Embora estejamos neurologicamente aptos à nascença para aprender a falar, conversar envolve uma aprendizagem. Tal acontece, primeiro, na família. É nesse espaço que a criança é destinatária de atenção, compreende o impacto das palavras, como podem transmitir alegria ou causar dor. Mas se o adulto não olha a criança nos olhos, se usa o ecrã como um cuidador substituto, se é o primeiro a desrespeitar a regra de que “à mesa não há telefones”, como educar para a empatia?

Sem ferramentas sociais básicas, que deveriam ser apreendidas no ambiente seguro da família, não surpreende que na escola crianças e adolescentes prefiram os telemóveis e, ao invés de conversarem sobre o que sentem, gostam ou pensam, prefiram falar sobre o que está no seu ecrã. Tornam-se exímios na arte de aperfeiçoar o seu “avatar” nas redes sociais. Estas não são um diário, onde aprendem a falar com o seu eu interior, mas um registo “editado” do seu dia a dia. Uma “exposição”, como num museu, para o seu público, os seus seguidores, os seus “amigos online”. Nos adultos, a forma superior desta “curadoria de exposição” é o LinkedIn, onde somos todos o perfeito profissional.

Peritos em selecionar imagens e escrever textos curtos, optamos por trocar mensagens escritas. Mesmo no trabalho, evitamos o contacto humano. Esgrimimos emails.

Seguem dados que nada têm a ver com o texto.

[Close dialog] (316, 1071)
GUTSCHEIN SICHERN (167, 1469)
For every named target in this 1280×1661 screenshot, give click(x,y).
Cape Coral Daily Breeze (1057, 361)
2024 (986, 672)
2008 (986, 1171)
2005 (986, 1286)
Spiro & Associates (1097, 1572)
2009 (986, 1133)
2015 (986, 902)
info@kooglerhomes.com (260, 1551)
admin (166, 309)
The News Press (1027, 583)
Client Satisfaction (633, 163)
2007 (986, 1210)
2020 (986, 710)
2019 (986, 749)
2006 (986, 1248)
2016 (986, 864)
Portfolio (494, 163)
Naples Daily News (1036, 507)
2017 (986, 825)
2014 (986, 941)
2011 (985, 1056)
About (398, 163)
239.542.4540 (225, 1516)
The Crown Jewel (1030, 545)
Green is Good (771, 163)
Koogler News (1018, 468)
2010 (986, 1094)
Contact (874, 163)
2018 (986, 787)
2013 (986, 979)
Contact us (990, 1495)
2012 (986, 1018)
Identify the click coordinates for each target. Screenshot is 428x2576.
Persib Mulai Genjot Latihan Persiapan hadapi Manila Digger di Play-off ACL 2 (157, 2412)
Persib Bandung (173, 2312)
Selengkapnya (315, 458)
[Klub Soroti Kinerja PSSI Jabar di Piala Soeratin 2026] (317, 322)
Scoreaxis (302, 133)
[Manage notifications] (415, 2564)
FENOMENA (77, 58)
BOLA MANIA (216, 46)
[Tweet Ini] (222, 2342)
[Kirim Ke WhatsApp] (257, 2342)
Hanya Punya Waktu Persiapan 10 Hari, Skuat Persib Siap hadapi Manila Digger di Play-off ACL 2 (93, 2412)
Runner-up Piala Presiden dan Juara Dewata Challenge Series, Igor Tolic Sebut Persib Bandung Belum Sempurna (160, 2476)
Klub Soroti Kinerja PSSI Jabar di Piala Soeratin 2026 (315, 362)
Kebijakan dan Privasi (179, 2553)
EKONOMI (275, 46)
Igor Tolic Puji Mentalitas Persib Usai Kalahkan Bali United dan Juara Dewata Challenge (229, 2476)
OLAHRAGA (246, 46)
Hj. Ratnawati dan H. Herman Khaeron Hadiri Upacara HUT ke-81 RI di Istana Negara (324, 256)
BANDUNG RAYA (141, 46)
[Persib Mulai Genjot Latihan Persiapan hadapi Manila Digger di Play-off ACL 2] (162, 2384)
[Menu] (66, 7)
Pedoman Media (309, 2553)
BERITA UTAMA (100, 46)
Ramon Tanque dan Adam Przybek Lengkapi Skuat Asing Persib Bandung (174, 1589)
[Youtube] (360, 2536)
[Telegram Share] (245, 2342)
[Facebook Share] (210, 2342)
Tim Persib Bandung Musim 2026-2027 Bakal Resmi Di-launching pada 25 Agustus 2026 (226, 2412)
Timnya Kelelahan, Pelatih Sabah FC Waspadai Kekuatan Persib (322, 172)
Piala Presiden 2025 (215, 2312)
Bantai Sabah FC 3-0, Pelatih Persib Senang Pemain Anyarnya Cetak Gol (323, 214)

Ao reconhecermos a nossa vulnerabilidade perante o poder desta maquineta que nos cabe no bolso, e perante a constatação de que o legislador tarda em intervir, estamos em condições de agir no nosso círculo social. Em família, assegurando espaços e horas livres de smartphones e portáteis. No trabalho, criando um pequeno espaço físico acolhedor, seja para uma refeição leve ou um café, onde procuramos conhecer os nossos colegas. Nos liceus e universidades, devotando um dos cafés/cafetarias a um espaço sem telefones. Precisamos de espaços físicos para conversar. Vamos tomar um café?